I was there for one of my three month checkups in mid June... warm days, no problem.


The on-going construction all around the building (other buildings going up) is more of a problem.


----------



## FLYNZ4 (Jul 16, 2008)

roadsister said:


> It is my experience it never gets THAT hot to really need it.....that being said I believe they have fans if needed.



Faye,

Generally I think you are correct... but there are exceptions.   Julie had a trip one summer that was oppressive.  I think her words were something like "The room never got comfortable... and the elevator was like being in a convection oven".   Maybe she will comment.

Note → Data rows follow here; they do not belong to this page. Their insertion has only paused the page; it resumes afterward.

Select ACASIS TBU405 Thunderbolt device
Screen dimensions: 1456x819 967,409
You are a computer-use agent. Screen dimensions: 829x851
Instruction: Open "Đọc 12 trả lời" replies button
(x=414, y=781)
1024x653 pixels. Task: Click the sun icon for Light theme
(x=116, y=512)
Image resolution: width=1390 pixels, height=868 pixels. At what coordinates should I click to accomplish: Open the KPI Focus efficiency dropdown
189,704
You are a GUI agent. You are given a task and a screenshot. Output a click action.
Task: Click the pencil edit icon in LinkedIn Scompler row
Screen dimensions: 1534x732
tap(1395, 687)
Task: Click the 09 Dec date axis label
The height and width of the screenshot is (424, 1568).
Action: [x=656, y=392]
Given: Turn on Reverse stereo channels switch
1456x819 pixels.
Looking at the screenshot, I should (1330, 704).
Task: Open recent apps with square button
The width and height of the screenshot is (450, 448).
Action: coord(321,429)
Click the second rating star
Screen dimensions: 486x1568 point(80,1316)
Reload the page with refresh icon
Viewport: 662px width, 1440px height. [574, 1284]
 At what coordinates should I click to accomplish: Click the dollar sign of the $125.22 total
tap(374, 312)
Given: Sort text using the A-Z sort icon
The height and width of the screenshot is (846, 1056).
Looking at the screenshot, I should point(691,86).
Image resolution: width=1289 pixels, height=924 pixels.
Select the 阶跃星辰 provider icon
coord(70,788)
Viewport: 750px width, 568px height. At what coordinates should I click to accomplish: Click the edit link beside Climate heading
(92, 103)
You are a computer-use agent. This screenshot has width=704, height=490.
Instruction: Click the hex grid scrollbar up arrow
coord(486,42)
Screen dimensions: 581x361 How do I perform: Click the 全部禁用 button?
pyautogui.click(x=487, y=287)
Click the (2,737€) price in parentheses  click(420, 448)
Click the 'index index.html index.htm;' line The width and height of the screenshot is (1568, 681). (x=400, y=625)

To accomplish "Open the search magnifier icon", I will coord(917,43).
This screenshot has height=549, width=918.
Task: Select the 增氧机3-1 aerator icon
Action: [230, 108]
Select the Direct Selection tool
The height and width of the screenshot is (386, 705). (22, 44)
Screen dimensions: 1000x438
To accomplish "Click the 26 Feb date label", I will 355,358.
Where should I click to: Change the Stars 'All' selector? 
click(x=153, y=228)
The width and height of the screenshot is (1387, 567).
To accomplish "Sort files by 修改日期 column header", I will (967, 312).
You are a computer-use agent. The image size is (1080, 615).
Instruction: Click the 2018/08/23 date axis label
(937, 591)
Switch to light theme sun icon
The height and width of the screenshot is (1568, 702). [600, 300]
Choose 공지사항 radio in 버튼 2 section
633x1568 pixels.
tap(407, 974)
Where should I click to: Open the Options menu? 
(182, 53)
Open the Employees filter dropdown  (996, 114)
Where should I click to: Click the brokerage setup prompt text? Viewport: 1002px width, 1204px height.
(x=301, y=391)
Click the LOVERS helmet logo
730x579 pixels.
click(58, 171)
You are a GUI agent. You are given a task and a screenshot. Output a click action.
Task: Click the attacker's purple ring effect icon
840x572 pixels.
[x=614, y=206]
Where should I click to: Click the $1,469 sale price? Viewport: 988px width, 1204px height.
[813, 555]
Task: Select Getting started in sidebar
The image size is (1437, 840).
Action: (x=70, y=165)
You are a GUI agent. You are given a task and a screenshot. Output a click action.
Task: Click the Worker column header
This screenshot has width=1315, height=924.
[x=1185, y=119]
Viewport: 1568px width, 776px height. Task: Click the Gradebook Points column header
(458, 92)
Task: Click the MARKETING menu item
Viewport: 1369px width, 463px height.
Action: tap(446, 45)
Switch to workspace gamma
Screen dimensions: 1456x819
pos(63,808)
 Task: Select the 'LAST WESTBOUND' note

Note that the PH's and 2BR Dlx (all top floor) have air conditioning.

/Jim


----------



## roadsister (Jul 16, 2008)

FLYNZ4 said:


> Faye,
> 
> ....Julie had a trip one summer that was oppressive.  I think her words were something like "The room never got comfortable... and the elevator was like being in a convection oven".   Maybe she will comment.
> 
> ...



Hi Jim,
that's why I stipulated "my experience"....you can never say never about anything - some people run hot and I know Julie is one, LOL....even where I live *my experience *has been not to need air conditioning but, of course, no one in their right mind would think you didn't wish you had air for one or two days a year  

I can only offer up MY answer to her question.  I speak for no one else.

Good to know that SOME units DO have air...how'd they work that?????


----------



## cruisin (Jul 17, 2008)

We stay at the camlin a lot, It has been quite hot a couple of times. Stay in the penthouses, they have airconditioning


----------